Stating that they had not been consulted about this agreement, the landowners went on to protest this agreement, and mounted an organized boycott of the new LUA. Although the new Compact and its component MUORA was ratified in 2003, they have since held out and refused to sign the LUA of 2003, insisting, through Kwajalein Atoll elected representatives, that either a new LUA should be drafted that considers their needs or the U.S. will have to leave Kwajalein when the active LUA (which began in the 1980s) expires in 2016.

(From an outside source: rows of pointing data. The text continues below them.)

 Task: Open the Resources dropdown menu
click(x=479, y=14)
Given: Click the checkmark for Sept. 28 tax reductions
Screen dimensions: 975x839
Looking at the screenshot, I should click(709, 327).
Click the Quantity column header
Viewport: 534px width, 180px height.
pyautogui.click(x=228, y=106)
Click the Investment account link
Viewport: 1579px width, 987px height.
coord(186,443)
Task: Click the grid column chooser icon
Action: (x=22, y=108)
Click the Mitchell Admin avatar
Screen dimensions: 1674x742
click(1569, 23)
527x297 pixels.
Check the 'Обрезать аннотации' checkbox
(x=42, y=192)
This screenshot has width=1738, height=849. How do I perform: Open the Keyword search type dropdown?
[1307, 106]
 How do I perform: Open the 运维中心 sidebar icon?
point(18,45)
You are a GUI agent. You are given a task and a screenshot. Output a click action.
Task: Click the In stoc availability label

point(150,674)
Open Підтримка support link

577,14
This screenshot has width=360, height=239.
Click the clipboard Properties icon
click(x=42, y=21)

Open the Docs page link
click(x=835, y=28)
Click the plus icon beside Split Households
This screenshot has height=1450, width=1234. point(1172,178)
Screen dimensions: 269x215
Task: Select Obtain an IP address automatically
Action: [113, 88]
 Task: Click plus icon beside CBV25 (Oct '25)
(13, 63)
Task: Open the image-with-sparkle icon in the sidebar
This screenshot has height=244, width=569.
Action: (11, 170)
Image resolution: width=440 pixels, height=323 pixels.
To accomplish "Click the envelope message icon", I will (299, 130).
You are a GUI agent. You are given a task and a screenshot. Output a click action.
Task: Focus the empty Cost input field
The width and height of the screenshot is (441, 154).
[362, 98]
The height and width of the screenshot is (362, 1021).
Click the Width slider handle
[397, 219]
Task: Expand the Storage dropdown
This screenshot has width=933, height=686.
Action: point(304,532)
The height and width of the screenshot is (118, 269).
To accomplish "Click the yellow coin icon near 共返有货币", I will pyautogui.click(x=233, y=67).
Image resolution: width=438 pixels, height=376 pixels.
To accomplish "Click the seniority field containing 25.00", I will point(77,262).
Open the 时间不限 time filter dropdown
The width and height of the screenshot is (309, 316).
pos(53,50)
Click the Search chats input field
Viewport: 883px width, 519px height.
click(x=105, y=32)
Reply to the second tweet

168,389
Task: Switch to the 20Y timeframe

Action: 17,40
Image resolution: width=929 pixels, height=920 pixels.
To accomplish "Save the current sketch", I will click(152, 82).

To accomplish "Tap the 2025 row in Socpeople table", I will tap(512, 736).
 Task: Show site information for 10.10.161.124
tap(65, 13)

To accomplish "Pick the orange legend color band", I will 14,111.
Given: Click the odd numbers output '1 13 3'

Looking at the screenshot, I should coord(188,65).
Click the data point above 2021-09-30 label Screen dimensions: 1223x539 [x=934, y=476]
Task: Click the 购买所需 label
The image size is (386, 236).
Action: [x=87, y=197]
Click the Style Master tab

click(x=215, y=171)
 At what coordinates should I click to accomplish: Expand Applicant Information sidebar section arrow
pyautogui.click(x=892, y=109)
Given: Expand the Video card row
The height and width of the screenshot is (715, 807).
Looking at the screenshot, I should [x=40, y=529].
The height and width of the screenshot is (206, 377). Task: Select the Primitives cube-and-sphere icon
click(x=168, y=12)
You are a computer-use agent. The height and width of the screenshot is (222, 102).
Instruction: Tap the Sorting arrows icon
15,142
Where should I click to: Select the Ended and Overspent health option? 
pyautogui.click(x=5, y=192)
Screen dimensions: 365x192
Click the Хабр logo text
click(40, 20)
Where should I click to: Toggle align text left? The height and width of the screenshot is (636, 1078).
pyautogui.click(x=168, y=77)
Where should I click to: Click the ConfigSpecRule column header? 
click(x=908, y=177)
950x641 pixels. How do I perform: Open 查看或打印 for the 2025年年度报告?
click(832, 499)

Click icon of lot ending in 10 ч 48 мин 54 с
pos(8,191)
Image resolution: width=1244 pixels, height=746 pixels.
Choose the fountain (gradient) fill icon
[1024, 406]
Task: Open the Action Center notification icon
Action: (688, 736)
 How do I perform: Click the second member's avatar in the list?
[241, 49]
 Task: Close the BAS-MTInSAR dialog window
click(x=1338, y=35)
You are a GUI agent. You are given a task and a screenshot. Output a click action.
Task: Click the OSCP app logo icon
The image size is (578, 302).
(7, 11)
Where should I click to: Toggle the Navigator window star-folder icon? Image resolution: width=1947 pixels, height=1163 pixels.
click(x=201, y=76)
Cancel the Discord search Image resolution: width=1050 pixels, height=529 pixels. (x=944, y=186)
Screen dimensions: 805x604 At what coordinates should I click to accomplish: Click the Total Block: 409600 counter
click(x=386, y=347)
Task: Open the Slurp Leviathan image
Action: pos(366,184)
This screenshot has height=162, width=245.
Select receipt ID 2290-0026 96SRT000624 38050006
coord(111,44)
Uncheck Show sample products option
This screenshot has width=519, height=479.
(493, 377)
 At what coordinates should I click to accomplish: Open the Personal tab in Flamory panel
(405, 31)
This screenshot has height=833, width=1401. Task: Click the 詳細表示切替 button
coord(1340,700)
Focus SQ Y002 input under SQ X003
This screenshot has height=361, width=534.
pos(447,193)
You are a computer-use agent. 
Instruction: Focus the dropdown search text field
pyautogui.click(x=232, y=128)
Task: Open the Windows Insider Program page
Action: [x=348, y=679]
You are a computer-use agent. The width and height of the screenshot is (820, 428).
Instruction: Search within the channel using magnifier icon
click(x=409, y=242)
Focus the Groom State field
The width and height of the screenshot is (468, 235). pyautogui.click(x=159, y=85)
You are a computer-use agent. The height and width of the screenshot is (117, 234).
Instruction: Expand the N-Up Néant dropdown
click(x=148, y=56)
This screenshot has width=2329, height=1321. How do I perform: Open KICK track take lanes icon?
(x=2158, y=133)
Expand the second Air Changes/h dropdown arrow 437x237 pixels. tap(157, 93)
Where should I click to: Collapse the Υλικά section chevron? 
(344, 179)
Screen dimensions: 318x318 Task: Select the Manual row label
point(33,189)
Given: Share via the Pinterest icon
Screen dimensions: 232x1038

The U.S., however, considers the Compact to be an "internationally binding" agreement that has been concluded, and it thus pays an annual $15 million to the landowners, as agreed provisionally in the MUORA laid out in the 2003 Compact renegotiation; however, as this new LUA has not been signed, the difference of roughly $4 million has been going into an escrow account. The Compact stated that if the Republic of the Marshall Islands and the landowners did not reach an agreement about land payments by the end of 2008, these funds in escrow would be returned to the U.S. Treasury. Referring to this incentive to reach an agreement, then-Senator Tony deBrum stated that it would be "insane" for the Marshallese people to put up with another 70 years of lack of access.